Monday, July 30, 2012

Putting Rubel Phillips and the modern Mississippi Republican Party into proper perspective

The week before last, James Hendrix over at Jackson Jambalaya published a piece about Rubel Phillips, the man who made the first serious runs for statewide elective office in Mississippi as a Republican. Phillips is regarded by many as the founder of the modern Mississippi Republican Party. (The modern Mississippi Republican Party is much different than the Mississippi Republican Party that last held sway during Reconstruction. The current Mississippi Republican Party, the one who claims Rubel Phillips for a founder, is lily white.)

Hendrix's piece is mostly a republication of a speech by Ambassador John Palmer. Ambassador Palmer knew Mr. Phillips for a long time, and grew to be a close friend of his. The speech was given at a function (presumably Republican in nature) honoring Phillips as a pioneer of the modern Mississippi Republican Party. It is a glowing endorsement of the man, and should be, considering the nature of the event and Palmer's status as Phillips' longtime friend.

But there's much more to the picture of Rubel Phillips than what Ambassador Palmer painted. Most importantly, Mr. Phillips wasn't exactly a racial moderate in his first run for governor, and the stances he took in his second race probably wouldn't be endorsed by a majority of modern Mississippi Republicans.

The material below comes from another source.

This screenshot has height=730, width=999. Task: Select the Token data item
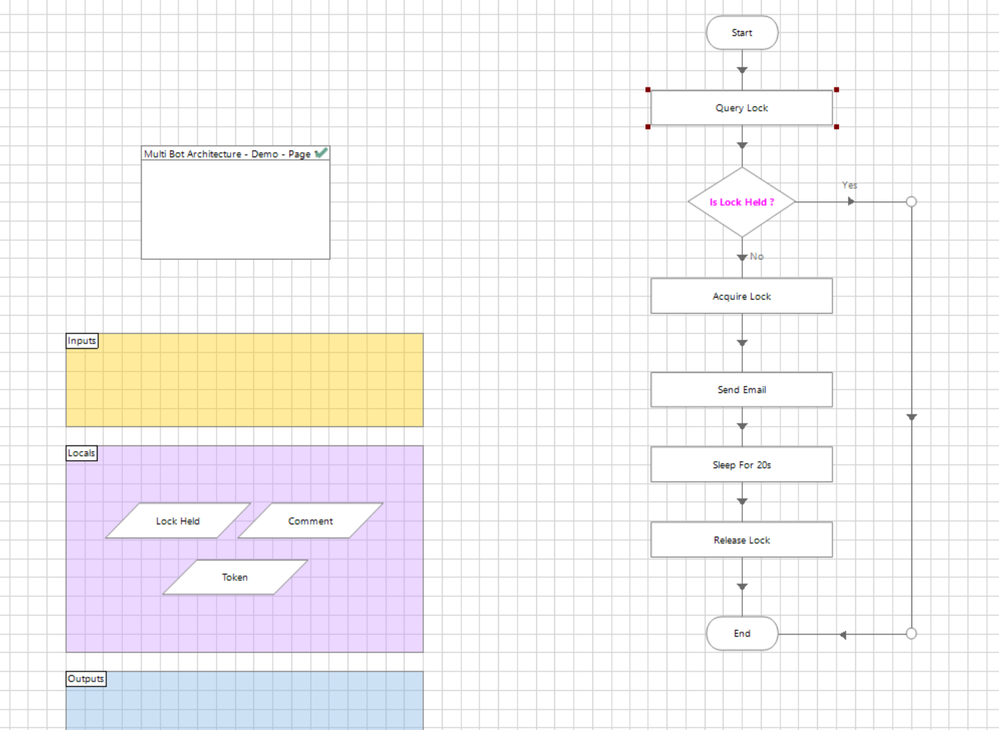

This is worth a much closer look.
For example, here's a Rubel Phillips quote from his first run for governor in 1963:
"I was born a segregationist, I am for segregation now, and I will be for segregation when I die."
His campaign song that year had the following lyrics:
"Rubel, Rubel, We're all rebels, Fighting for our native land, Against the Kennedy carpetbaggers, Bobby, Jack, and all the clan."
He also backed Gov. Ross Barnett in 1962 when Barnett attempted to block James Meredith's admission to Ole Miss, said claims that he was a closet integrationist were the farthest thing from the truth, and used as his slogan "K.O. the Kennedys". Not exactly a racial moderate in 1963.

Phillips changed his tune in 1967, however, and ran as a racial moderate. He even gained the support of the Mississippi Freedom Democratic Party that year.  Good on him for that.

Now let's look at something Ambassador Palmer said in praise of Phillips for the 1967 campaign:
I remember seeing him on television saying that ‘Congressman Williams is telling you we’re never going to integrate schools. I’m not going to tell you that, because we ARE going to integrate schools.’ Rubel said, and I’m paraphrasing this, that, ‘You know, when you reach down and help someone – you help the poor and underprivileged– when you do that, you help yourself. And that is what we must do to give a fair and equal education, to create an equal opportunity to work and make a living, to ensure justice and respect in the courts of law. That helps everyone, but it starts with those of us who can lend a hand to help out those who need a hand.'
A Republican running for statewide office today who kicked off his or her campaign with a quote like "You know, when you reach down and help someone – you help the poor and underprivileged– when you do that, you help yourself" or used the campaign theme of "Equal Education, Equal Pay, and Equal Justice" would be branded a socialist and beaten in a primary by a ratio of around 75-1. But that's OK, because the second incarnation of Rubel Phillips isn't really the father of the modern Mississippi Republican Party. His opponent that year, John Bell Williams, was the conservative in that race and would be much more comfortable in today's Mississippi Republican Party. Just ask Rep. Bobby Shows (R - Ellisville).

But you know what? Maybe the Mississippi Republican Party is right to claim Mr. Phillips as its founder. After all, he was found guilty of fraud and conspiracy for lying to the SEC in connection with a $40M stock deal, and inflating numbers on earnings reports is a very Republican thing to do. So that makes sense. There's more than a touch of irony here, though. You see, Mr. Phillips was a lawyer and was disbarred by the Mississippi Supreme Court for a period of two years as a result of his conviction and prison sentence. That makes me think of some other lawyers who have gotten in trouble lately, the modern Mississippi Republican Party, and glass houses.

1 comment:

Stog said...

If you're going to dredge up Rubel's stock issue, why not do a full story on what it was and who else was involved?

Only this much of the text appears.